Louis Feuerbach (1804-1872)

Hegelian philosophy is the last refuge, the last rational refuge of Feuerbach theology

Feuerbach opposes idealism of Hegel by noting that it is no coincidence that Protestant theologians would have become Hegelian. Indeed, Hegel does nothing but deposit divinity in Nature and History, bringing God from the 'beyond' to 'hereafter'. Feurebach will say that the secret of theology must be sought in another discipline: anthropology, because this divine being is only the result of trying to project the essence of man into infinity. God, in short, is nothing other than the whole of human attributes, but converted into infinite attributes. Religion is, in conclusion, the alienation of man, since religious man renounces his essence and contemplates it in God, no longer as his own essence but as strange, infinite and divine.

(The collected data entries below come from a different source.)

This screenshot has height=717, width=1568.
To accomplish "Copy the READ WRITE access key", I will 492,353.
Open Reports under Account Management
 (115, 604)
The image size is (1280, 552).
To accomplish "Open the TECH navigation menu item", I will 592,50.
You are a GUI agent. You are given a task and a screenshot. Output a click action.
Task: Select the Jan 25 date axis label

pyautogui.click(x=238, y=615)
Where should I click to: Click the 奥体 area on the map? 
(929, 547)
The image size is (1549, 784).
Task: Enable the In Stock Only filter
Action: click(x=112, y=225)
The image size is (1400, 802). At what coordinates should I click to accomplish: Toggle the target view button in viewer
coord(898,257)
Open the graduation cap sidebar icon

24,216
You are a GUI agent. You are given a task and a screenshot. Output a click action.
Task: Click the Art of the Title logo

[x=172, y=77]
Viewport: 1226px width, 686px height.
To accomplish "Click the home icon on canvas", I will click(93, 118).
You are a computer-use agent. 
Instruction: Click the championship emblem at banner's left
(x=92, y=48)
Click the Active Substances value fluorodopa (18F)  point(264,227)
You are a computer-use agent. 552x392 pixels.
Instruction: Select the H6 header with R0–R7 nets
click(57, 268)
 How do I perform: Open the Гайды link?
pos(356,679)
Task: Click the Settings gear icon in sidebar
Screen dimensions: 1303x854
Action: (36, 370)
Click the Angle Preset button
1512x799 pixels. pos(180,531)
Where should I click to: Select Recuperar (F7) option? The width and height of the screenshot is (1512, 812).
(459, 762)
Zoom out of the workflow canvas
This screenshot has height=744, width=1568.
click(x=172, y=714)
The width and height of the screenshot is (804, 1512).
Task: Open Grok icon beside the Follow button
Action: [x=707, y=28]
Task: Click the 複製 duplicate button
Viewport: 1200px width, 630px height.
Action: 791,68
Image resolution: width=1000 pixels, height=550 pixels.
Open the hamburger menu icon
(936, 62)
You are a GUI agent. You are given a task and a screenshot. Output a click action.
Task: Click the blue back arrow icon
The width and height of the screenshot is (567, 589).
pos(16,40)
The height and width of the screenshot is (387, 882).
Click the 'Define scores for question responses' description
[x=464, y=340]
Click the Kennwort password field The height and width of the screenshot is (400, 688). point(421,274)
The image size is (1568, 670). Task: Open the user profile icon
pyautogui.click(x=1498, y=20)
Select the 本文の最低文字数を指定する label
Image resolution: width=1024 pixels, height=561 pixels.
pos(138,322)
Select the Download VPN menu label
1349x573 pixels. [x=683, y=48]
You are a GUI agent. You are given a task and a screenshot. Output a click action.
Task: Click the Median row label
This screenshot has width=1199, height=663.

He will then say that the 'progress' of religion depends on man regaining his own essence. Christianity, preaching that 'God has become man' does nothing but seek its own essence, because there is no more God for man than man himself.

For Feurebach, man is not only bodily and sensory unser, but also the 'communal' man: the essence of man is contained in the community, in the unity of man with man. This aspect is fundamental in Christianity: God is Love (Feurebach will interpret 'love is God'). Man is for himself is man (in the ordinary sense); man with man (insofar as the individual relates to the other), is God. This is interpreted as a critique of extreme individualism and explains in part that Marx in its beginnings, he would have identified himself with Feuerbach's thought.